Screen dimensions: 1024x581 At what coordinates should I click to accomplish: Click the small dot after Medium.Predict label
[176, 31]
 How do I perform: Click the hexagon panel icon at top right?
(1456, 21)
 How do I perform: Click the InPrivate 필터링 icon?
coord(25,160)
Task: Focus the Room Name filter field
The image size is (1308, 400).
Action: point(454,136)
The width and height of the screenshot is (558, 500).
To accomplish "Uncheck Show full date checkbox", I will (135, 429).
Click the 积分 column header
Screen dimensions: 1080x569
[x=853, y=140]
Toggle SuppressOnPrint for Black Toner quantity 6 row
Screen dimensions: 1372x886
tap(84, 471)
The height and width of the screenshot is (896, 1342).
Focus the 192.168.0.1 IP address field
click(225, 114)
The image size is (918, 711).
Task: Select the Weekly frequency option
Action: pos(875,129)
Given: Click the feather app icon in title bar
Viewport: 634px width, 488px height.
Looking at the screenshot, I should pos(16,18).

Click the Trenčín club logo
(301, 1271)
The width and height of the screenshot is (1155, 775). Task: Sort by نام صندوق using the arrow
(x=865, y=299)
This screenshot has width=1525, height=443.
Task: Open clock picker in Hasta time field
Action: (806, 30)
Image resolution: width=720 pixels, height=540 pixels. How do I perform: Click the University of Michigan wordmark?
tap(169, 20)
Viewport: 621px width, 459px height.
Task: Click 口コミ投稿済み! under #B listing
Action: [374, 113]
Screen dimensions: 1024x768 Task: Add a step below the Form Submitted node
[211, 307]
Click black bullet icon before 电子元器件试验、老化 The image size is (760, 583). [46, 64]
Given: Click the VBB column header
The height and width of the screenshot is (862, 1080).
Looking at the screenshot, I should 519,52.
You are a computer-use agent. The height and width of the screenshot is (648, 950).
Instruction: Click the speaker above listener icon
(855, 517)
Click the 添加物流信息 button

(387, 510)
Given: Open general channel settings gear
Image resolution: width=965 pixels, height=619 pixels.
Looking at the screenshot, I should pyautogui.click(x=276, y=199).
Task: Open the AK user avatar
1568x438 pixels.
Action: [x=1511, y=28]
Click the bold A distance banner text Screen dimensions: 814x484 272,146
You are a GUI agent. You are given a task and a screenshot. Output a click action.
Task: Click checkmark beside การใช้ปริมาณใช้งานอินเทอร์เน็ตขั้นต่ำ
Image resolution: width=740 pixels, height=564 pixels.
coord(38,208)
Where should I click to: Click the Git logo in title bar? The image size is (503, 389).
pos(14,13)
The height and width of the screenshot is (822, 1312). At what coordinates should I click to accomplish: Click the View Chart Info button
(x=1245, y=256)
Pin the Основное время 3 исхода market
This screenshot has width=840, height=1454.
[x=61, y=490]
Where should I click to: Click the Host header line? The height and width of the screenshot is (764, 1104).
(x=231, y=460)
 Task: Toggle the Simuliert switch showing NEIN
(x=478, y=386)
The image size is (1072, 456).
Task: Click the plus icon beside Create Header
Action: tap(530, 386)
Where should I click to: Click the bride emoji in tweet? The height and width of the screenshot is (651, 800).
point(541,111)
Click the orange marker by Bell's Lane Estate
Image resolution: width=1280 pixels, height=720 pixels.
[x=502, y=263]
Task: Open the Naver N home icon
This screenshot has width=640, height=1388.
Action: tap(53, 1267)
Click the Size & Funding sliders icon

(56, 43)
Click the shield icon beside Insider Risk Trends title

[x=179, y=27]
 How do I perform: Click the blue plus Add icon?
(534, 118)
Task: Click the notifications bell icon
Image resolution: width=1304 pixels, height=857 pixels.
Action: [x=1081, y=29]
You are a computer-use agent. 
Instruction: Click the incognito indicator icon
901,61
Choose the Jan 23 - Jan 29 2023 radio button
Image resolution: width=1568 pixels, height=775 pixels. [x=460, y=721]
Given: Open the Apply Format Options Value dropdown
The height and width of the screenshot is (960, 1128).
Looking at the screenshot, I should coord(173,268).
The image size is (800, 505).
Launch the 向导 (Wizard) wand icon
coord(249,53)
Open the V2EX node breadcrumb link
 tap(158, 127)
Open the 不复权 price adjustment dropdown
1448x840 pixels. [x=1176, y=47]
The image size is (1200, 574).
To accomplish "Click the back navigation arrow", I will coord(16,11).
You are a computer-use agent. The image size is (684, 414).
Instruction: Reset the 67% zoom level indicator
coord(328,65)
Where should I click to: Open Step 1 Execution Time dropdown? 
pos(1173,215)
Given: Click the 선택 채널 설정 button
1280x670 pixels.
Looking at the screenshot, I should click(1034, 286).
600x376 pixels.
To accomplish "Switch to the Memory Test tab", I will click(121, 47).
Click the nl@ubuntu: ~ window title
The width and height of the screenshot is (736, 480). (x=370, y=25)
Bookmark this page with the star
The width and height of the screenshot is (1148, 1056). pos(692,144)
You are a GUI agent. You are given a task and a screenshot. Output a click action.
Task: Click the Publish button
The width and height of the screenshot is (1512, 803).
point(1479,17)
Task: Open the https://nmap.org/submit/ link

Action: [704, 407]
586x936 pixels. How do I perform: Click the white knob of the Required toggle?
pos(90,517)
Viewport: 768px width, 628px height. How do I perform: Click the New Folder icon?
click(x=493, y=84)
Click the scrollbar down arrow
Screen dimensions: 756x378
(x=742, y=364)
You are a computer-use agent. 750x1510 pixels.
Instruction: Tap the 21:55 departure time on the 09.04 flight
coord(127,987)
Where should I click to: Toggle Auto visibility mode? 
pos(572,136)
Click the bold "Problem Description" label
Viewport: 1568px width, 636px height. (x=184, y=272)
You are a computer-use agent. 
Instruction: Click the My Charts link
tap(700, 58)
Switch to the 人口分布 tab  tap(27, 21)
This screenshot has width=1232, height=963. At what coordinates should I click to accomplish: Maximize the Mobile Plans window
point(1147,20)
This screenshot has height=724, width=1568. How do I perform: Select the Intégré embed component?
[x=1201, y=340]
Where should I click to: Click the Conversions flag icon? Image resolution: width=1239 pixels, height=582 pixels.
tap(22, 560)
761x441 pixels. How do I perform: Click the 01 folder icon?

□ □ □

How to complete this task |
Only the lines above that hold "will" are wanted. Show every one of them.

Answer section |
To accomplish "Uncheck Show full date checkbox", I will (135, 429).
To accomplish "Click the back navigation arrow", I will coord(16,11).
To accomplish "Switch to the Memory Test tab", I will click(121, 47).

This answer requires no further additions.